Download the latest versions:
I used binutils-2.16, gcc-3.4.3 and newlib-1.13.0. Note that gcc-4.0.0 builds just fine, but its perfomance (on ARM, at least) doesn't seem to be as good.
$ gzip -dc binutils-2.16.tar.gz | tar xf - $ gzip -dc gcc-3.4.3.tar.gz | tar xf - $ gzip newlib-1.13.0.tar.gz | tar xf -
$ cd gcc-3.4.3 $ ln -s ../newlib-1.13.0/newlib . $ cd ..
If you want to store all the build stuff in its own tree, add a --prefix=/path/to/stuff option to each of the configure lines below.
$ mkdir binutils-2.16-arm-elf $ cd binutils-2.16-arm-elf $ ../binutils-2.16/configure --srcdir=../binutils-2.16 --target=arm-elf $ make $ su -c "make install" $ cd ..
$ mkdir gcc-3.4.3-arm-elf $ cd gcc-3.4.3-arm-elf $ ../gcc-3.4.3/configure --srcdir=../gcc-3.4.3 --target=arm-elf \ --with-cpu=arm9 --with-newlib --disable-threads --disable-multilib \ --disable-nls --enable-languages=c $ make $ su -c "make install" $ cd ..
You might want to try changing enable-languages to "c c++".

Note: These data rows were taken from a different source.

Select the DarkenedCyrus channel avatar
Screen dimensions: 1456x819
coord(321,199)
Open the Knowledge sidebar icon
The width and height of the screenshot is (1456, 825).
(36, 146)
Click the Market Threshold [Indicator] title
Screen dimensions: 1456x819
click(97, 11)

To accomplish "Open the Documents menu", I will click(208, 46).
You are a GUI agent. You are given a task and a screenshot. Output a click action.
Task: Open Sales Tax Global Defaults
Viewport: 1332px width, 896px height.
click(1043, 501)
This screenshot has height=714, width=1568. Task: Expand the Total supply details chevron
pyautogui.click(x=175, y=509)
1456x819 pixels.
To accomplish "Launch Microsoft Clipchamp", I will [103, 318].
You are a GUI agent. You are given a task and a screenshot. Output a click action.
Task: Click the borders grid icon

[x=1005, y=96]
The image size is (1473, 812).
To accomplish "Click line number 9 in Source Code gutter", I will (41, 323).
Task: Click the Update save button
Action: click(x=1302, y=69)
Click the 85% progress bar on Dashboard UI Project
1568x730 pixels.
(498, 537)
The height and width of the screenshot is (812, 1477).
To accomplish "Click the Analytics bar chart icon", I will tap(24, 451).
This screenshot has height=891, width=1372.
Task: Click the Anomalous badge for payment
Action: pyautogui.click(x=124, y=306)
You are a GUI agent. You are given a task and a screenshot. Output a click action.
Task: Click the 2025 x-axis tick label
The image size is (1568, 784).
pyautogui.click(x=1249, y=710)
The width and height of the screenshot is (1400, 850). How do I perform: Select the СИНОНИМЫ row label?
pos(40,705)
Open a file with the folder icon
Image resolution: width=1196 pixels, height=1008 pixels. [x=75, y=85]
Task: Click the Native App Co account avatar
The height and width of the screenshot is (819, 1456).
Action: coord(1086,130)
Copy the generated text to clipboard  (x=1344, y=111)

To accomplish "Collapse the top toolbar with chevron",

Clear out any build directories if you want. You should now (assuming /usr/local/bin, or the bin under your own --prefix, is in your path) be able to run arm-elf-gcc, arm-elf-as, arm-elf-objcopy, etc. which should be enough for building things. You'll need b2fxec too, of course; get that from Mr. Spiv's download directory.